Sunday, April 29, 2012

America In Space - A Commentary

This past week was marked by the shuttle Enterprise making her final flight, piggy backed on a modified 747 aircraft and heading to her final home at the Intrepid Museum in New York

This coming week will mark the fifty-first anniversary of the day Alan Shepard became the first American in space, becoming a ballistic missile on board Freedom 7.

The bookends of these two historical events saw the American space program land a man on the moon, begin the first serious study of our solar system and begin the inevitable march to the vast realm of space beyond our planet and our solar system.

Collectively as a nation, we shared the exhilaration as Neil Armstrong and Buzz Aldrin fulfilled the dreams of millennia by landing on the moon on the Apollo 11 mission, while Michael Collins flew the command craft solo  around the dark side of the moon, being as alone as any human in history.

Collectively, we shared the heartbreak of the fire in Apollo 1 that killed astronauts Grissom, White & Chaffee. We grieved as one at the Challenger and Columbia disasters.

Together we marveled at the most successful disaster that was Apollo 13, the mission that gave legend to Gene Kranz’s’ almost anthemic statement that ‘failure is not an option’. Close examination of Mission Control photos and film during those several heart-stopping days shows not aged space veterans, but our young best and brightest drawing upon their education and training as they created solutions for situations none had ever contemplated.

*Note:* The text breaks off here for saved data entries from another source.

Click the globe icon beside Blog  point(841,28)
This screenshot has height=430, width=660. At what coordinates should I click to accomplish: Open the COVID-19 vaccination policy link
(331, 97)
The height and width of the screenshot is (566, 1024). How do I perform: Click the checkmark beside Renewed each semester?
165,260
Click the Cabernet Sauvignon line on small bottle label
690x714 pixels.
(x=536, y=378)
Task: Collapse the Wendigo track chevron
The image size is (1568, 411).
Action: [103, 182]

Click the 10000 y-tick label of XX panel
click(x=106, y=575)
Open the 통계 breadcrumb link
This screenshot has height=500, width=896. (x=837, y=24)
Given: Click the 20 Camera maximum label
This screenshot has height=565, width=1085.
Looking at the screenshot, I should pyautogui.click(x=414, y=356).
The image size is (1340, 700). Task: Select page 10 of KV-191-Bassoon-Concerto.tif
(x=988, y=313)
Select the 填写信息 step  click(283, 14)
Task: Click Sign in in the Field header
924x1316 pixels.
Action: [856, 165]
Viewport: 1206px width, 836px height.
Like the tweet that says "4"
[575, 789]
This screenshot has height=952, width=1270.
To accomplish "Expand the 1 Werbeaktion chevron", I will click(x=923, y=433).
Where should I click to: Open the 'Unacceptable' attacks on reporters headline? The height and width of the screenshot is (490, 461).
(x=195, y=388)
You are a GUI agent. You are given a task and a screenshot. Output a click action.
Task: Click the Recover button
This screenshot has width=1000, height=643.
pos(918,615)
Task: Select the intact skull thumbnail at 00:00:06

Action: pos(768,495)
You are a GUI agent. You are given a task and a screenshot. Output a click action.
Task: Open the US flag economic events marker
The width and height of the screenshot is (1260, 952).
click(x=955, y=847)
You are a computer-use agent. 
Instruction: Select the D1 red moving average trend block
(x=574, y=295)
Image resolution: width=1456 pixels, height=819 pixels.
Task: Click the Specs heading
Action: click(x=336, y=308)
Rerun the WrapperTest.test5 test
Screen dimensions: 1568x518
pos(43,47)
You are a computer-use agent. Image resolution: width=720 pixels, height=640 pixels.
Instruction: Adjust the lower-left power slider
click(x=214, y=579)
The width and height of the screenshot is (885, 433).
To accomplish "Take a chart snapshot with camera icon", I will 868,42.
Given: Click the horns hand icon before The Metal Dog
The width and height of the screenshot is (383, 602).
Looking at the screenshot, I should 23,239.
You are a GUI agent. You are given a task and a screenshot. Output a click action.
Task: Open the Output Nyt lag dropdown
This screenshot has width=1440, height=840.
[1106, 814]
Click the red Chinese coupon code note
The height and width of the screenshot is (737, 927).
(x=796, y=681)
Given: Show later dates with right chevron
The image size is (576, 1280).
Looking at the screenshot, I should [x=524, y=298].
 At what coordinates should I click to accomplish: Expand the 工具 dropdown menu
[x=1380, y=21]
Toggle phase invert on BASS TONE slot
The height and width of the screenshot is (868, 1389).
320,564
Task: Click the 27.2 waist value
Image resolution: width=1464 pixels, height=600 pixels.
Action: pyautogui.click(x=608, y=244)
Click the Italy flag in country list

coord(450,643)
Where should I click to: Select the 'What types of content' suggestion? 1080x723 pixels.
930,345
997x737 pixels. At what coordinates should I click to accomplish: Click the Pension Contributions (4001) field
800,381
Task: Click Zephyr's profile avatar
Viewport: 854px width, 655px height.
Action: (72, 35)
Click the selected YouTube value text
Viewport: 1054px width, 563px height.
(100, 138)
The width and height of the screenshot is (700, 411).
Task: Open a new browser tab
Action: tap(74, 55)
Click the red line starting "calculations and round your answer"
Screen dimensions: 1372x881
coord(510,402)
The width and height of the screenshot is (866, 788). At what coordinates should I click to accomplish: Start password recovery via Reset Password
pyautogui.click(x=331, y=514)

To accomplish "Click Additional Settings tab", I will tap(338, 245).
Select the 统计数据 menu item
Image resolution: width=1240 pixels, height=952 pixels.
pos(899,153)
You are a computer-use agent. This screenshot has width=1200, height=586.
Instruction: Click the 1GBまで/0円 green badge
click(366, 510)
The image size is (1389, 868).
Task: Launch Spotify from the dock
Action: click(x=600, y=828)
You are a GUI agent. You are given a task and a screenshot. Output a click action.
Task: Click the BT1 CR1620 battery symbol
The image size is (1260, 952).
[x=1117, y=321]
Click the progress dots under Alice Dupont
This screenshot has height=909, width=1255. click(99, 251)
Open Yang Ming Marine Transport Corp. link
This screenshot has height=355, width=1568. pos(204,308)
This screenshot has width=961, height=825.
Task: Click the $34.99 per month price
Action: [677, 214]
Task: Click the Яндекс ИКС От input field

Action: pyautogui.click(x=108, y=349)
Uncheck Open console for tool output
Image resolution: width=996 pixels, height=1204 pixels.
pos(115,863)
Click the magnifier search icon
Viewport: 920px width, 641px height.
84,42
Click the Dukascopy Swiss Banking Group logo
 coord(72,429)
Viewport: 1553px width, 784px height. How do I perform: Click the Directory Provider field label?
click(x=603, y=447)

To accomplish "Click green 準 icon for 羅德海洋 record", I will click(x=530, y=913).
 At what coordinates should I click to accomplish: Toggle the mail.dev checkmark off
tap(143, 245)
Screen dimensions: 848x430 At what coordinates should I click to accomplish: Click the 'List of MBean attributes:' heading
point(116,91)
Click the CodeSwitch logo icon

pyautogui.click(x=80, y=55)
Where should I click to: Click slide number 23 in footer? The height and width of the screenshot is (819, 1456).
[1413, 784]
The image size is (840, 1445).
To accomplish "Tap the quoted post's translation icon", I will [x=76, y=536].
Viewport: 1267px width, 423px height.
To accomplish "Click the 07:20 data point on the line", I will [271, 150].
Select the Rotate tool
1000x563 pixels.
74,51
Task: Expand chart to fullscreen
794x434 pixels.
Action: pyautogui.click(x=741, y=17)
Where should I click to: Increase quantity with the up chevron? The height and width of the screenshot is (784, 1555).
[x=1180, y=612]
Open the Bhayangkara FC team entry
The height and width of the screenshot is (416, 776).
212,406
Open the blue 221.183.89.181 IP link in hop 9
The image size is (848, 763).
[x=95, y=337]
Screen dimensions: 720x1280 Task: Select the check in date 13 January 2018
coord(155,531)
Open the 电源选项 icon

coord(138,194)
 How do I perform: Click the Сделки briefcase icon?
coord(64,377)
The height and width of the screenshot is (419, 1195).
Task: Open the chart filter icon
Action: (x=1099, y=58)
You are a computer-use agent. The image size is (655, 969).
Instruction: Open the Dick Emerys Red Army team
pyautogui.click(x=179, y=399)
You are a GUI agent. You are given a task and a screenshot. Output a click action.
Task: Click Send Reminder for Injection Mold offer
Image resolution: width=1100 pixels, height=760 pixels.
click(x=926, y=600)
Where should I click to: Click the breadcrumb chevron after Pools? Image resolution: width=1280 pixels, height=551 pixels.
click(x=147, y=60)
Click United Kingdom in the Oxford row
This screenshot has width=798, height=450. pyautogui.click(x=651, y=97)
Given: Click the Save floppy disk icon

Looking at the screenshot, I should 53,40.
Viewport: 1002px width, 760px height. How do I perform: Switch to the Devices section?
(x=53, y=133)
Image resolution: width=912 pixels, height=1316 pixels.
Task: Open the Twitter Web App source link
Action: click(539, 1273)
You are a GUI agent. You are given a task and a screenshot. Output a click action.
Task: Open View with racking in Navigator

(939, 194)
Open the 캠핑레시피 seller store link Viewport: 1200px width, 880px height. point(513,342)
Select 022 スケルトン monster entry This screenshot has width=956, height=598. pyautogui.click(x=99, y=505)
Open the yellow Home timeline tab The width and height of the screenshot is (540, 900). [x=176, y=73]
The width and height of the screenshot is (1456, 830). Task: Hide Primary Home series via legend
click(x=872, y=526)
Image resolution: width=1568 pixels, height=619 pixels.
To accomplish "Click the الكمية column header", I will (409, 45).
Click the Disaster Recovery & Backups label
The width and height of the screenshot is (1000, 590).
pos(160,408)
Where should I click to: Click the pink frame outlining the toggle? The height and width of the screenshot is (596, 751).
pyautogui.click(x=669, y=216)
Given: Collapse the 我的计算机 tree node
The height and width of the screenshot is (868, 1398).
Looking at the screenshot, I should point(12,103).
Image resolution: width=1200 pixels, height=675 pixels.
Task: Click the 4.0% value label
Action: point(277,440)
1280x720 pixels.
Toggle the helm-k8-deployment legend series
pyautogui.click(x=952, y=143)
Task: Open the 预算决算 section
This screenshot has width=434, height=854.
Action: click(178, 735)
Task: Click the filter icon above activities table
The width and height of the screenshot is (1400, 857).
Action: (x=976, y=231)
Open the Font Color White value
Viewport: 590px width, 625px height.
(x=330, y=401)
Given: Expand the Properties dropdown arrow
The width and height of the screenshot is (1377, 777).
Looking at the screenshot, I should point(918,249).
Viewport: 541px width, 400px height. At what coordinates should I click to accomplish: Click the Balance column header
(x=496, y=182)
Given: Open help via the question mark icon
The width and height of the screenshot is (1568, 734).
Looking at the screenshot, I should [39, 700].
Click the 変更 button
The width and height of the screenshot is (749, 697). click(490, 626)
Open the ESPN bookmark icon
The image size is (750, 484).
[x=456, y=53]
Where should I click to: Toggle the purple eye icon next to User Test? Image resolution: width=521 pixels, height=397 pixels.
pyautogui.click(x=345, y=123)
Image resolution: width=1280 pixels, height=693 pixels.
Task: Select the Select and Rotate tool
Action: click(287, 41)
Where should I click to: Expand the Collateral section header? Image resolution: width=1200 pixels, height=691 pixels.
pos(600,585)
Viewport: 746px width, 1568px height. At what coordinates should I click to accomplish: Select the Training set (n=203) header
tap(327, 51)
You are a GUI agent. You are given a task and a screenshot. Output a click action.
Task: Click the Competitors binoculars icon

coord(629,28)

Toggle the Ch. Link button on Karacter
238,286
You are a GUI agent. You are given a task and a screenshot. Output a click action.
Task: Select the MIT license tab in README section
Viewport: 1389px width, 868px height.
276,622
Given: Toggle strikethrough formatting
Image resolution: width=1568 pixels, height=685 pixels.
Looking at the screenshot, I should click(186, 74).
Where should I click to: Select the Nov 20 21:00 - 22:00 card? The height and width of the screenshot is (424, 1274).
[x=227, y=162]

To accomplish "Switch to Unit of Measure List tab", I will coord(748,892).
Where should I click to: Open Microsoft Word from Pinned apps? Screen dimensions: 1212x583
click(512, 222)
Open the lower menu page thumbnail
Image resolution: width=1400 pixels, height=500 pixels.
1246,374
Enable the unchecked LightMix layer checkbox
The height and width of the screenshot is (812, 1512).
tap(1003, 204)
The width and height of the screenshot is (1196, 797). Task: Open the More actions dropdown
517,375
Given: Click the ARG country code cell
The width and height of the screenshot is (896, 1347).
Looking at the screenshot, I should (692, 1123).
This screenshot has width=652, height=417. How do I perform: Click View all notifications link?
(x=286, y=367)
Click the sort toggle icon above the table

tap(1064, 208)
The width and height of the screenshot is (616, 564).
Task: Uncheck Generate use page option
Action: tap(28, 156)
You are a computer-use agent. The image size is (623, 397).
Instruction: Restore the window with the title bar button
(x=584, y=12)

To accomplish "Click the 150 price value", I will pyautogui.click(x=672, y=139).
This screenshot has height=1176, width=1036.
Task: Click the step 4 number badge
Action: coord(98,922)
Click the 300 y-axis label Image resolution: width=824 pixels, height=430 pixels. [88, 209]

In many ways, the space program gave America more ‘bang for the buck’ than any other government program. This blog is being written on a computer that has more computing power than Apollo 11. The technological advances that came out of our space program are too numerous to list here.

For all the positives that NASA as an entity has given to America, its detractors seem to have a single response, used almost as an epithet: “the money spent in space could be better spent here at home solving problems for the average American.”

The level of ignorance of such a position demands some manner of a response.

This nation spends more education dollars per student than any other industrialized nation on the planet, yet not only are the results lacking, the critical math and science scores needed for the future are woefully lacking with competing nations.

The war on poverty started almost fifty years ago has done little to help Americans, save for creating a welfare class that remains mired in poverty.

We are in need of scientific solutions for our future energy needs. Consider that the Apollo missions carried no conventional fuel to provide power for the voyages, but rather used fuel cell technology. A thriving space program would need to address long term power needs for the exploration of Mars, for example. That technology, when developed, would be able to be modified for use back here at home. The collateral advantages of the space program were unknown when it was created over fifty years ago, but the advantages are now taken as commonplace and not given their proper due as being a result of our quest to explore the heavens.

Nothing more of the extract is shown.